O retorno da caneta e do papel

Em escolas secundárias e universidades, professores percebem que muitos alunos não conseguem produzir textos sem recorrer à IA. A prova presencial voltou a ser vista como a maneira mais segura de verificar habilidades de leitura, escrita e raciocínio crítico.
Para Anabella Díaz, professora de Língua e Literatura, delegar a escrita à IA significa abrir mão de uma competência essencial: “Ler e escrever são processos fundamentais para a apropriação do conhecimento”. A docente relata que, em uma tarefa para futuros professores, apenas duas alunas produziram o trabalho sozinhas; o restante entregou respostas geradas por IA.
Entre tradição e inovação
Nem todos concordam que a volta à prova tradicional seja a solução.

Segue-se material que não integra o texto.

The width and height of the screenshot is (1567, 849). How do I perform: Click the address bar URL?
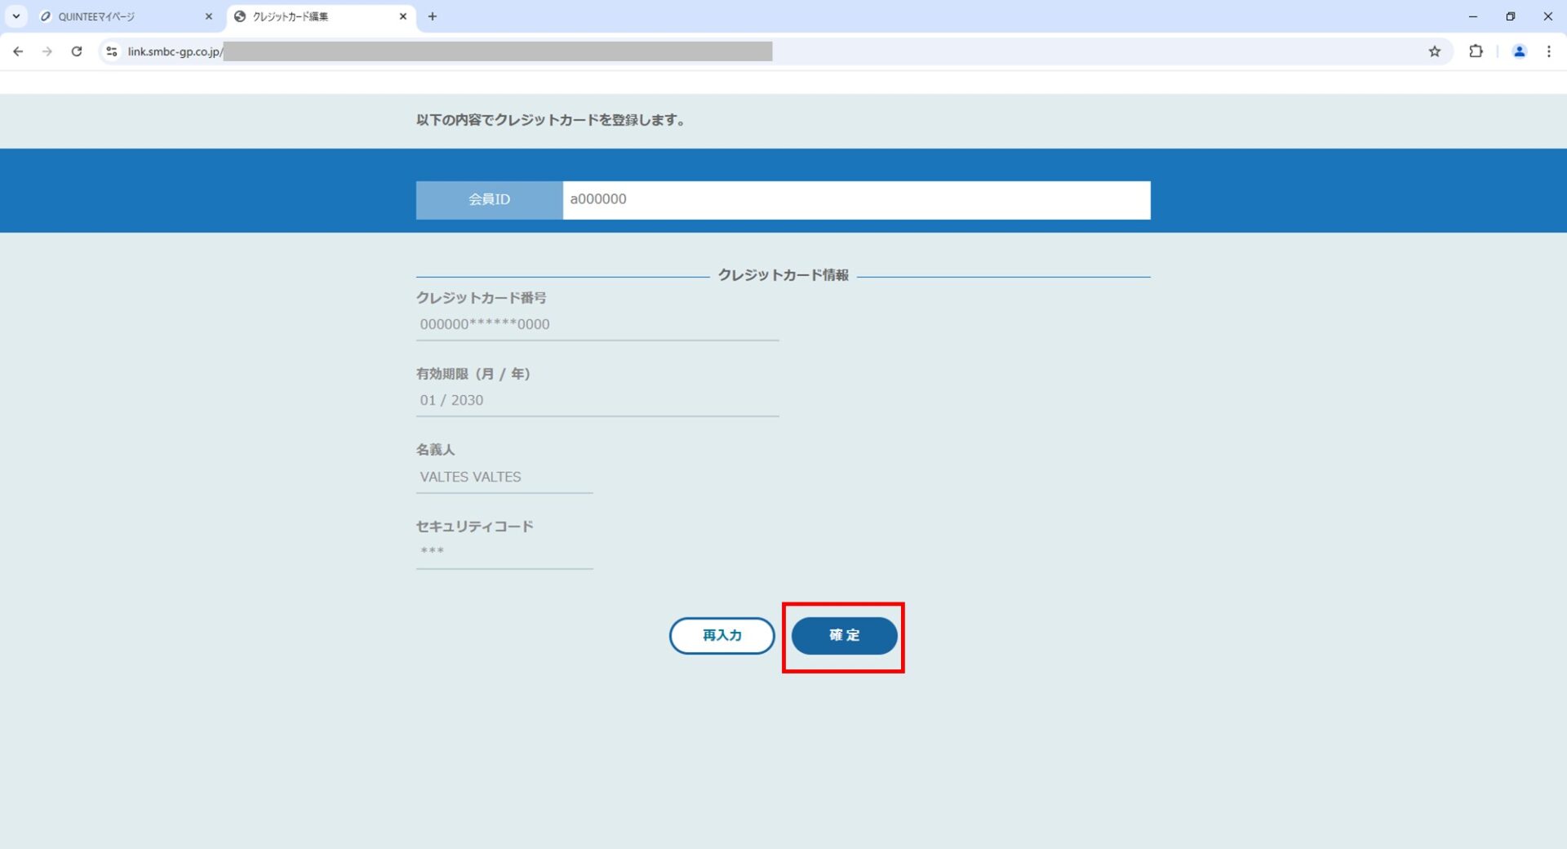[490, 51]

Especialistas em educação argumentam que escrever à mão em condições artificiais não reflete situações da vida real, onde o uso da IA será inevitável. Para eles, é preciso criar avaliações híbridas, que combinem momentos “desconectados” com tarefas que integrem o uso responsável dessas ferramentas.

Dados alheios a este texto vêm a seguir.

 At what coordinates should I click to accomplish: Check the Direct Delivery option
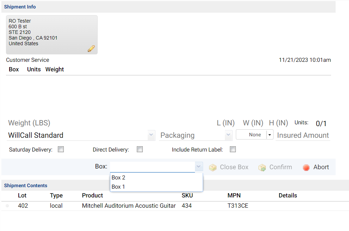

Mariana Maggio, da UBA, defende propostas de cocriação, em que os alunos colaborem entre si e com a IA para produzir conhecimento original. Já Mariana Ferrarelli, da UdeSA, sugere o “duplo trilho”: avaliações presenciais sem tecnologia combinadas com atividades que exploram a IA de forma crítica e criativa.
Novas formas de avaliar
Especialistas apontam caminhos para repensar a avaliação em tempos de inteligência artificial:
- Avaliar o processo e não apenas o produto final, incluindo prompts, versões intermediárias e reflexões sobre o uso da IA.
- Fomentar a metacognição, incentivando o aluno a justificar decisões e compreender limites da ferramenta.
- Promover ética e autoria, tornando explícito quando e como a IA foi utilizada.
Para Roxana Morduchowicz, autora de Educar na era da inteligência artificial, a chave é propor tarefas que exijam análise, tomada de decisão e construção de opinião — habilidades que a IA sozinha não substitui.
Entre o risco e a oportunidade

O desafio para professores e instituições é duplo: evitar o “sedentarismo cognitivo”, em que estudantes terceirizam completamente o pensamento à IA, e ao mesmo tempo preparar os jovens para um mundo onde essas ferramentas serão inevitáveis.
Como resume Paola Dellepiane, da UCA, “o problema não é que os alunos usem IA, mas se compreendem o que ela produz e são capazes de ir além”.